Pochi anni fa, ho avuto il privilegio (onere e onore) di man-tenere una rubrica settimanale (tag: I piedi a terra) su Giornalettismo, a titolo completamente gratuito, ove esprimevo, commentavo, raccontavo qualcosa di inerente gli avvenimenti che schiumavano sulla broda mediatica della settimana.
Smisi per varie ragioni, la principale è perché mi faceva fatica sostenere tal obbligo espressivo settimanale, dover comporre con cura un articolo coerente (un principio, uno sviluppo, una chiusa), e poi perché non sempre, non su tutto potevo (posso) aver qualcosa da dire, trovare parole giuste, agganci e appoggi para intellettuali, eccetera (qui sono libero di scrivere eccetera senza onta, anche lasciando a mezzo i discorsi).
Vero è che grazie a tale rubrica ho ampliato la mia platea (oddio che brutta espressione, la cambio) - ho avuto modo di raggiungere un pubblico più ampio e variegato, persone che poi - bontà loro - hanno continuato a leggermi anche qui.
E tuttavia non mi pento della mia scelta, perché so che prima o poi avrei dovuto occuparmi anch'io di qualcosa del genere, scrivendo magari le stesse parole qui sotto di Christian Raimo che, se le avessi scritte, dopo, mi sarei preso a schiaffi da solo.

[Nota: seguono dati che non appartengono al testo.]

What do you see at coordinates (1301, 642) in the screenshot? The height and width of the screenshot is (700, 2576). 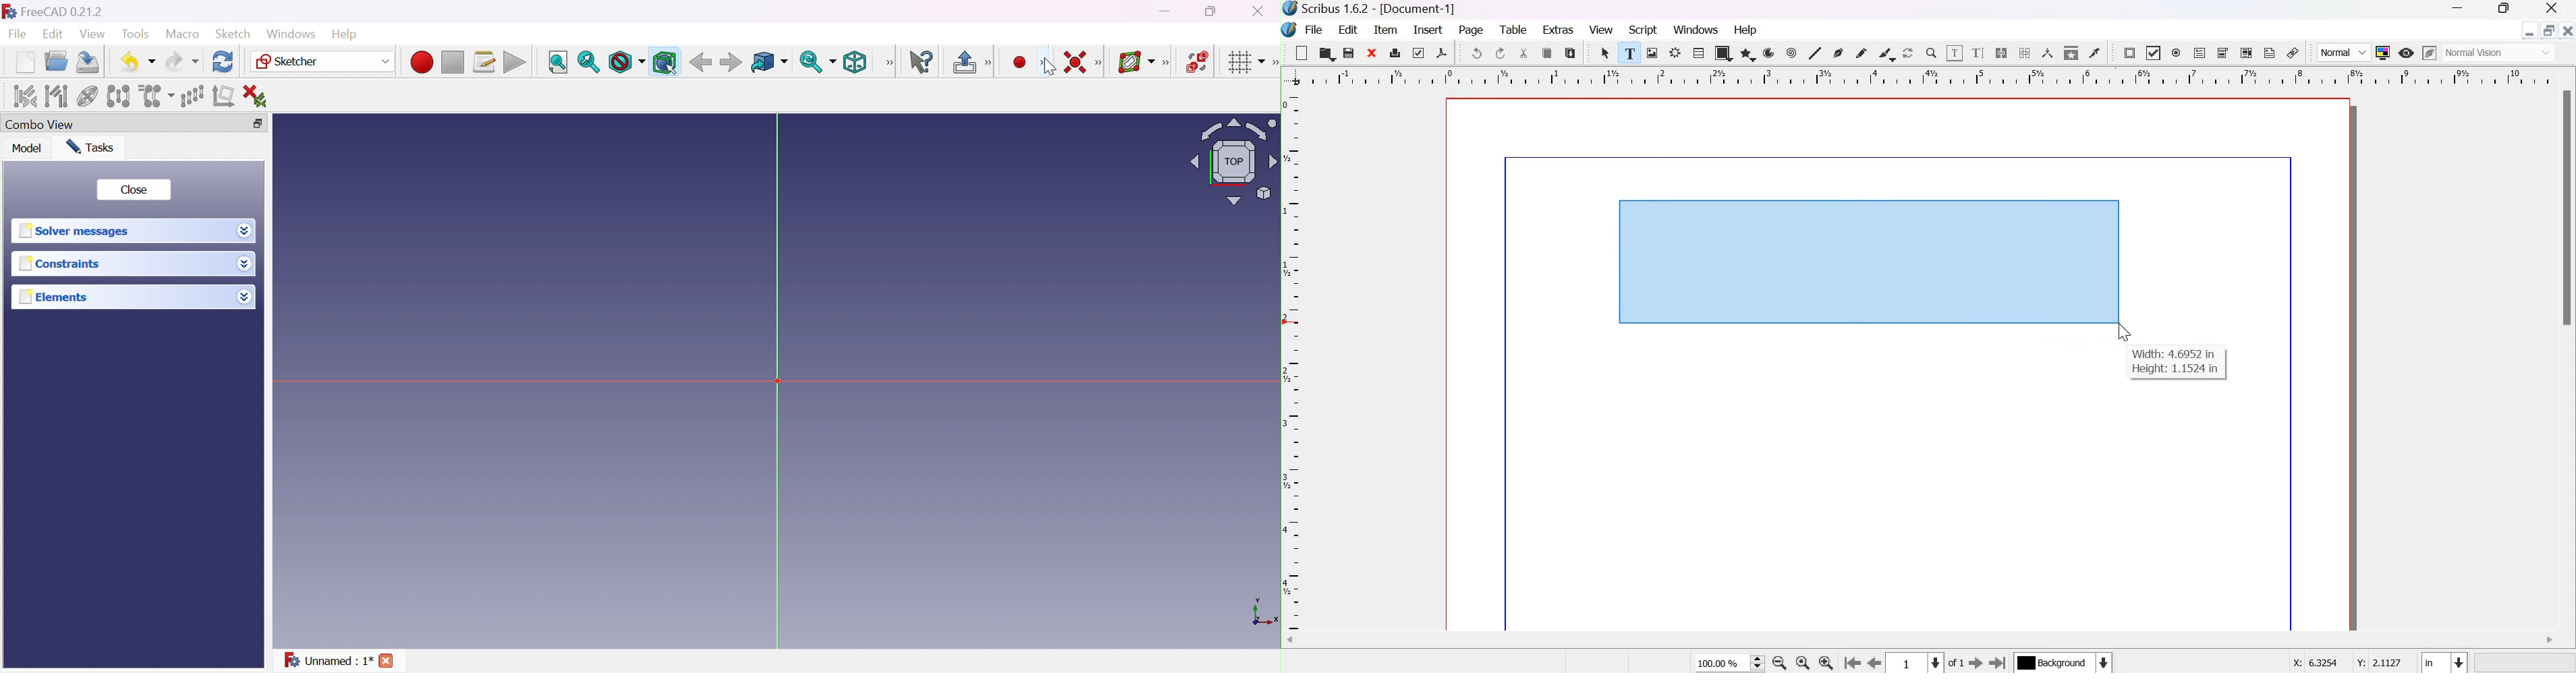 I see `Scroll left` at bounding box center [1301, 642].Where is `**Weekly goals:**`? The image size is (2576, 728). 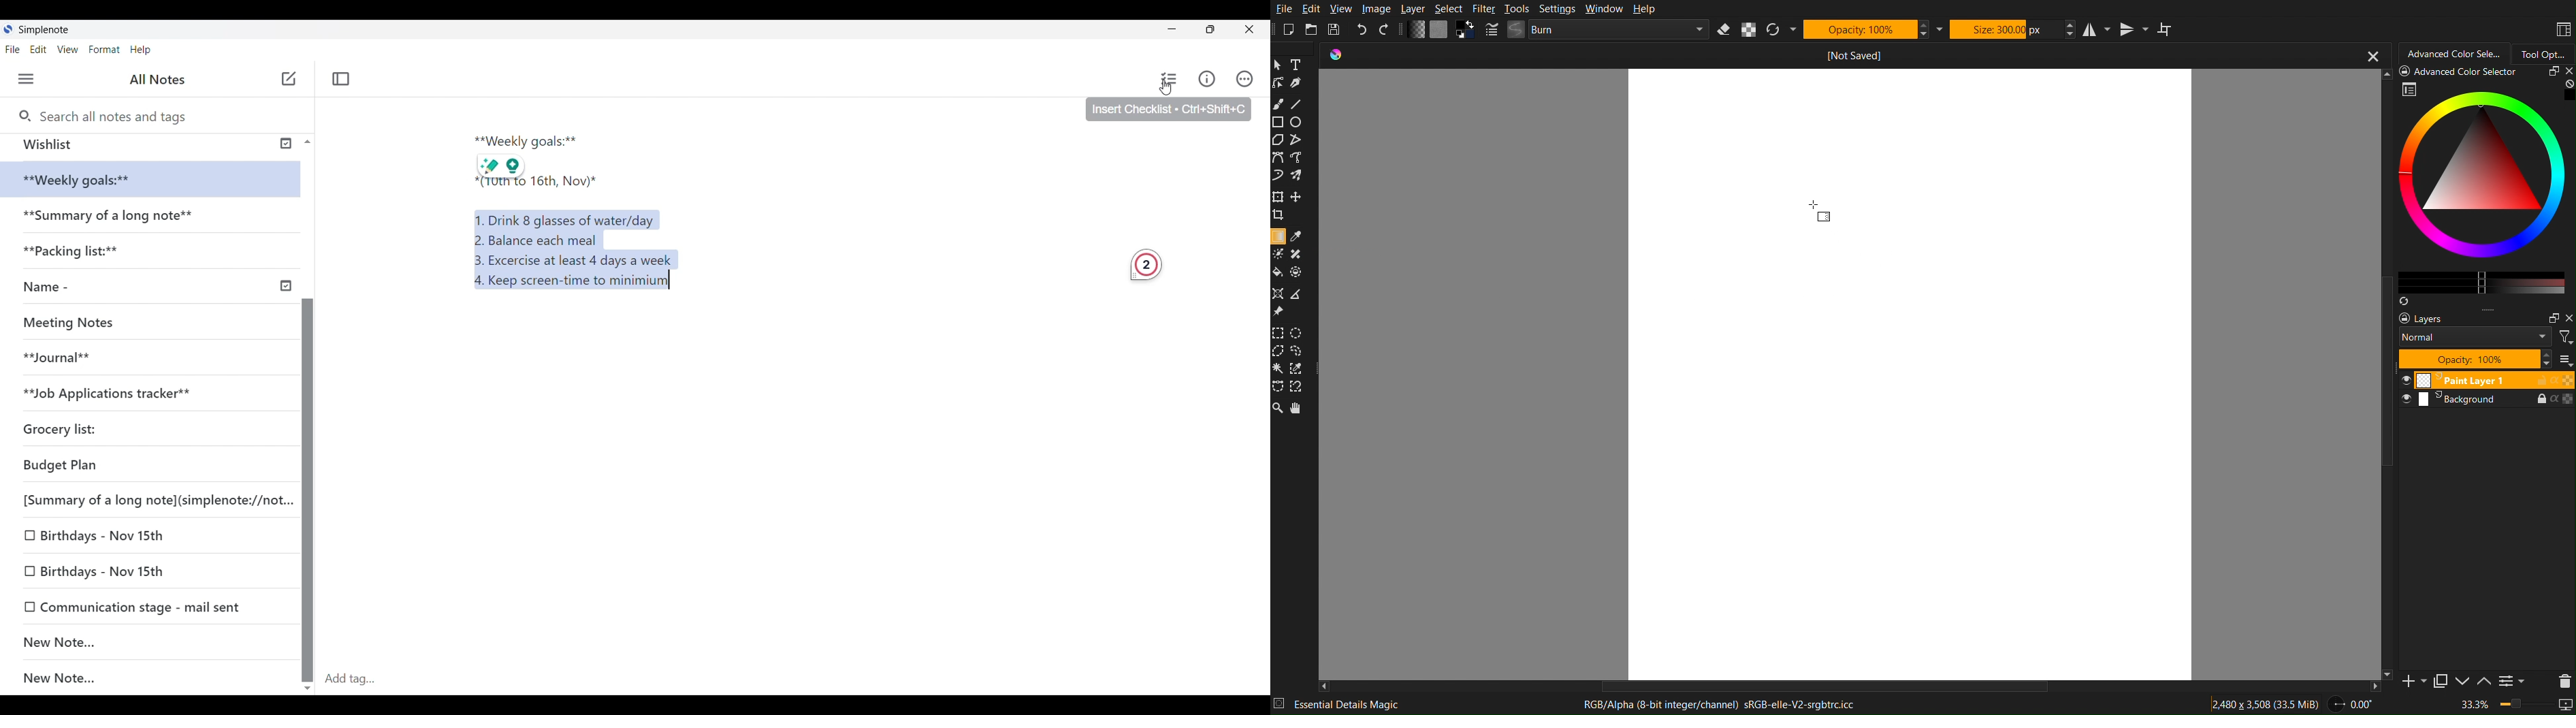 **Weekly goals:** is located at coordinates (86, 180).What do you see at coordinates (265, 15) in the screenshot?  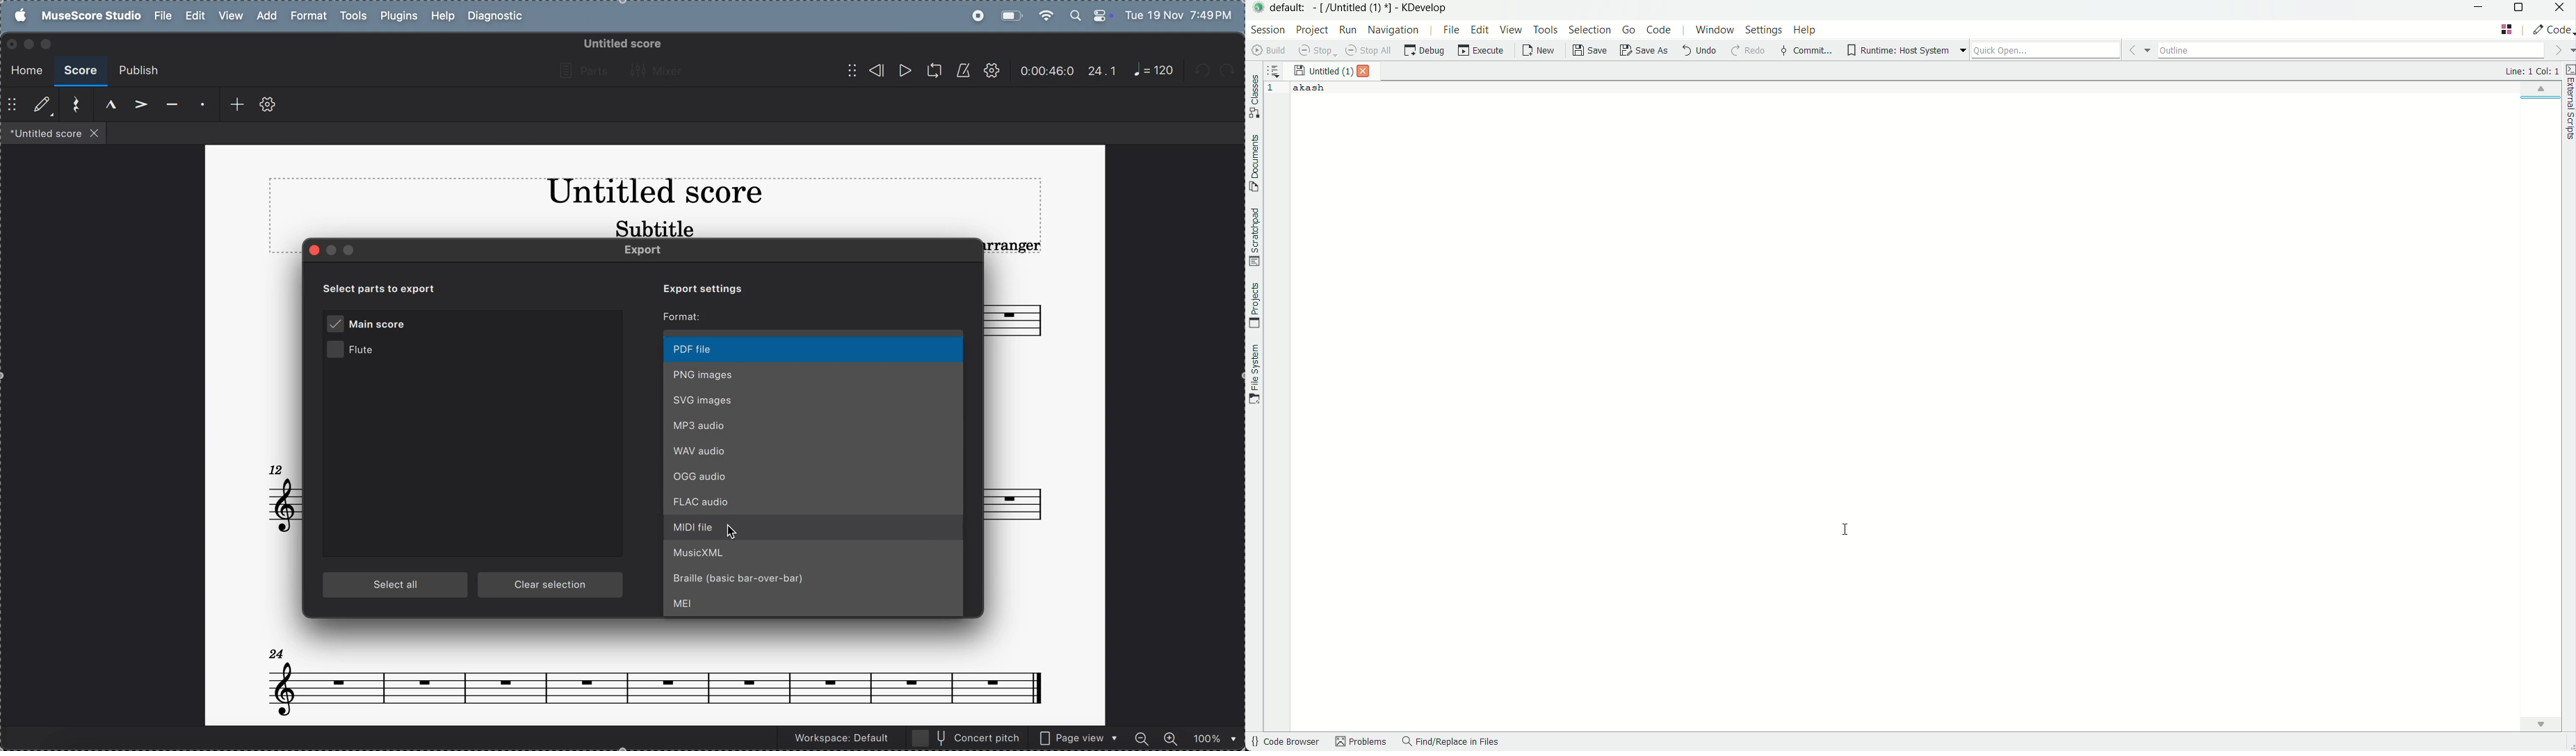 I see `add` at bounding box center [265, 15].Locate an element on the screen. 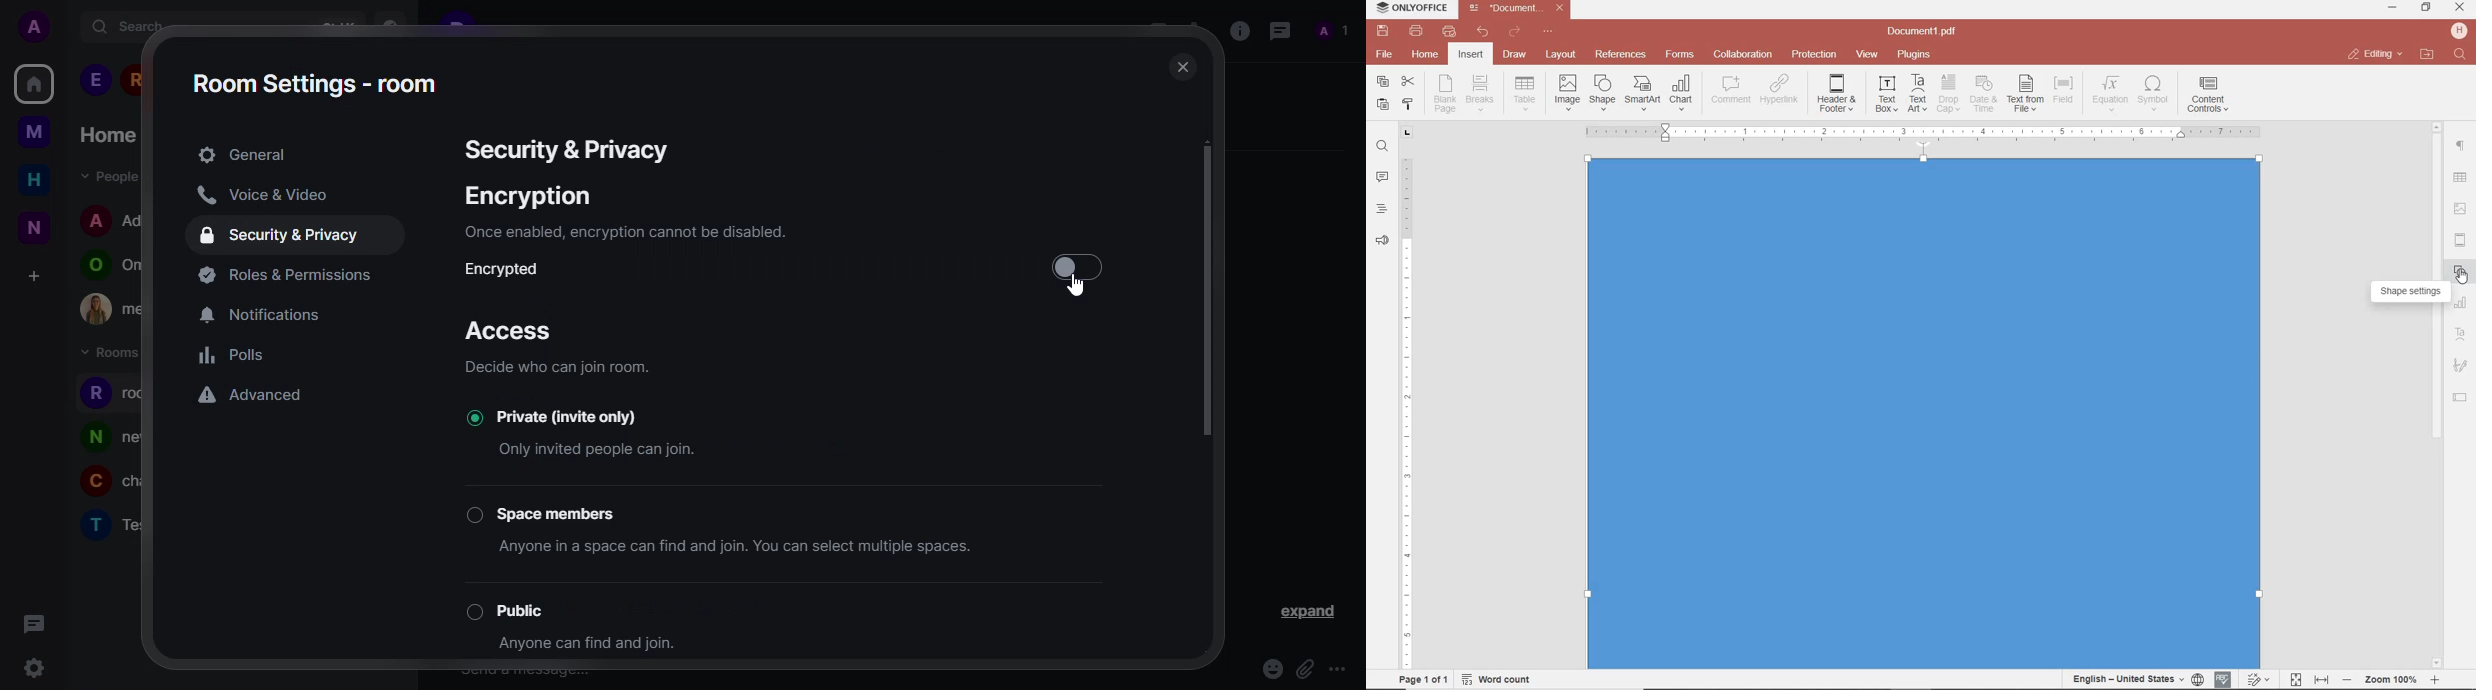 This screenshot has width=2492, height=700. INSERT CURRENT DATE AND TIME is located at coordinates (1982, 95).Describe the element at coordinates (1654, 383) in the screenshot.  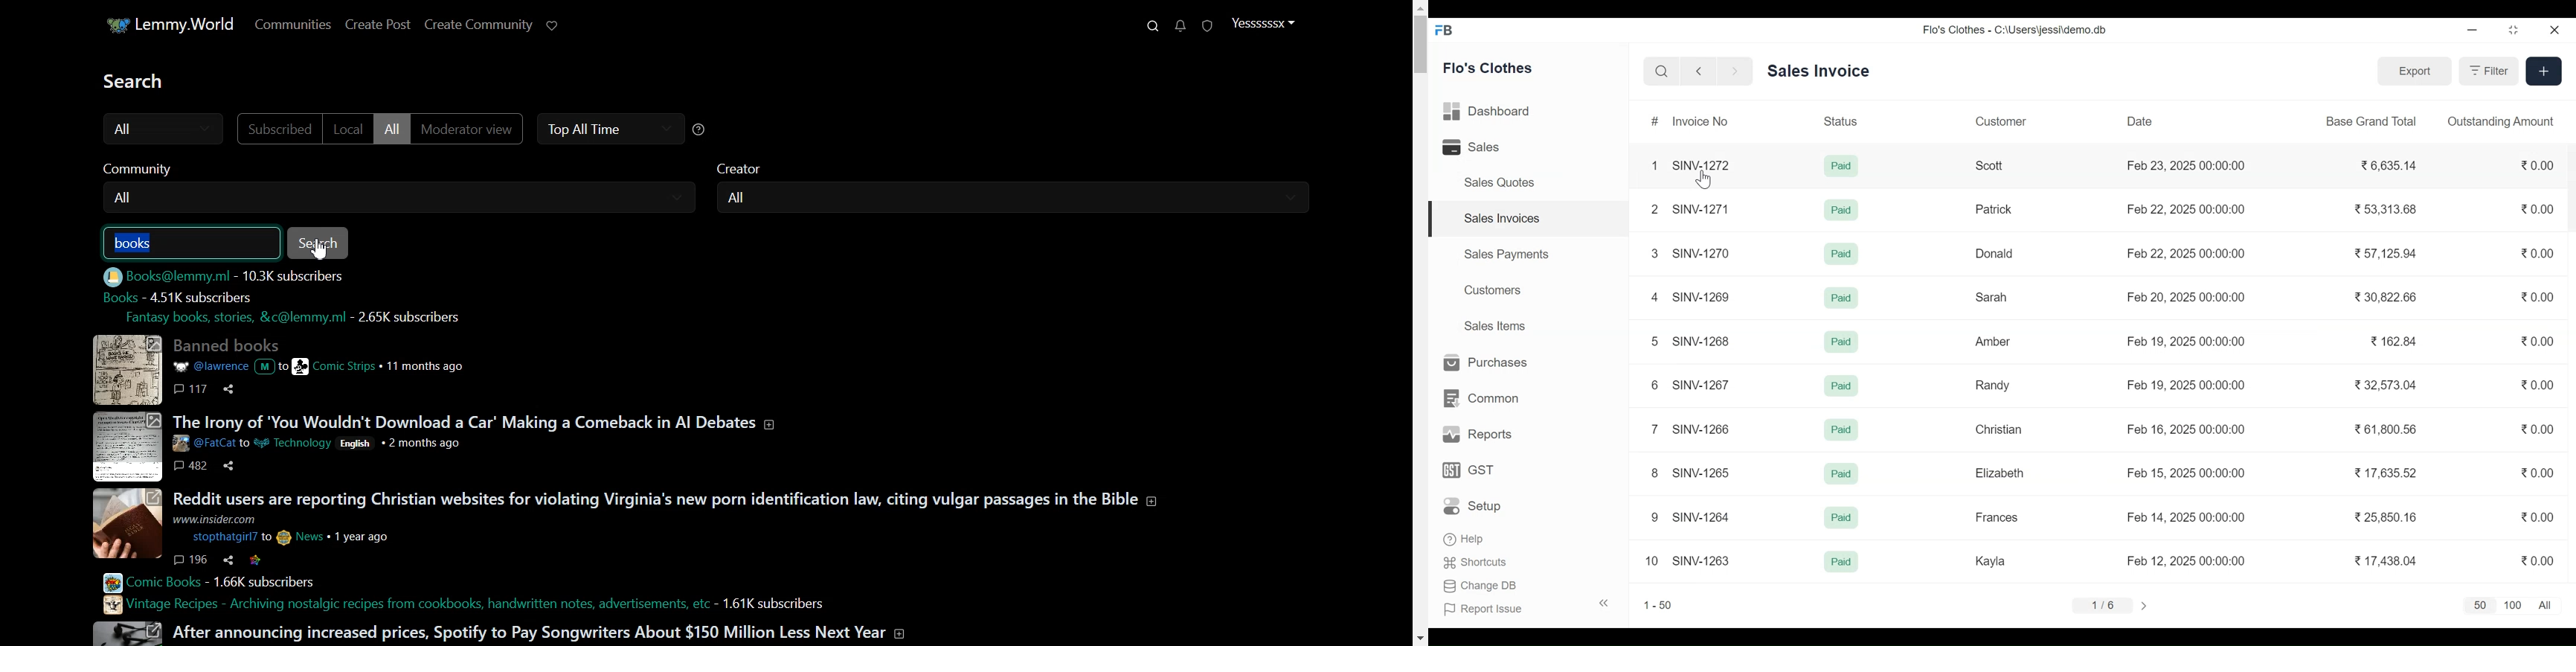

«Non c’è nemmeno bisogno di citare René Girard e la sua psicologia delle folle (i suoi capri espiatori, la sua violenza mimetica) per provare a commentare la narrazione tossica che ha avuto il suo incipit sabato 3 maggio con le notizie degli scontri vicino l’Olimpico ed è proseguita con la telecronaca Rai della contrattazione tifosi-giocatori-polizia dentro lo stadio e poi ha ingrossato la fiumana di indignazione nazionale contro gli ultras e l’incarnazione iconica espressa da Genny ‘a Carogna.»
L'unica giustificazione per scrivere un articolo così è che, forse (supposizione assolutamente non maligna), l'autore è pagato, anche poco, per scrivere una roba così - ed ha un “dovere” settimanale di mantenimento sua rubrica.
Per il resto, maremma schifosa, come cazzo si fa a scrivere «narrazione tossica», oppure «ha ingrossato la fiumana di indignazione nazionale» oppure (il colpo più basso), «l'incarnazione iconica»?
La libertà del blog, anche se a volte, come spesso capita, come ora per ora per esempio, non ho niente da dire, è quella di permettermi il lusso di evitare simili nefandezze espressive. E senza avere bisogno di citare qualcuno per dire che non si ha bisogno di citarlo.
2 commenti:
apparte che la platea - per (ma anche no) dire - a me me piace, invece
non c'è bisogno di dire che a uno giornalettismo prima je piaceva deppiù ma nun sa(peva) perché
ma insomma certo gratis è un sacco gratis ma uno se sente più libero
eccetera.
Platea non mi dispiace come termine, solo mi stona l'«ampliarla».
Inoltre è vero che uno si sente più libero, eccetera.